Hall was part of a Renaissance/Early Modern movement known as Neo-Stoicism. While the Christian world had never fully forgotten or ignored the Stoics, the appearance of new printed editions of many Stoic classics during the Renaissance – and the discrediting of spurious Stoic works – as well as commentaries such as those of Justus Lipsius, prompted a renewed interest in applying at least some Stoic insights to Christian living, especially as an era of religio-political uncertainty, strife and outright war.
Joseph Hall, a very English Stoic, was born near a town with the very English name of Ashby-de-la Zouch. As he grew up, inspired by a pious mother, he took an interest in religion. He wanted to be a Church of England priest, which generally required a course of instruction in one of the great English universities. Hall’s father – Hall had many siblings – wasn’t sure he could afford university for him, and was originally going to indenture him to receive private, non-university tutoring. At the last minute, Hall’s father changed his mind, and soon afterward a relative agreed to pay much of Hall’s expenses at Cambridge’s Emmanuel College.
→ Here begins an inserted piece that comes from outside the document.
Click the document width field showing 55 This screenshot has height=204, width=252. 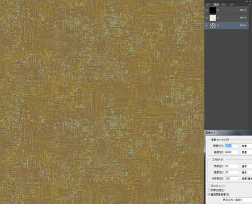pyautogui.click(x=232, y=166)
Hall later described his many years at Emanuel as the best years of his life. Emmanuel was known as a center of Calvinism whose graduates went on to become influential Calvinist ministers and bishops in the government-established Church of England. Trained in good Calvinist doctrine while studying classic works like those of Seneca, Hall developed into a learned young man.
Hall also showed a literary bent, becoming known for his poetry. He may have helped write a play performed by students at another Cambridge college (Emmanuel would presumably have frowned on theatrical productions). The last of a trilogy, the play was a comedy with a serious undertone – following Cambridge graduates as they went about the country in a frantic search for decent-paying jobs.
Hall also published satirical verses taking caustic aim at social abuses, such as greedy doctors and lawyers, and hitting the government even closer to home by denouncing the enclosure of agricultural land by rich farmers at the expense of poor agriculturalists. High-up Church officials put a collection of Hall’s satires on a list of books to be burned, but somehow the ecclesiastics promptly changed their minds and gave the work a reprieve.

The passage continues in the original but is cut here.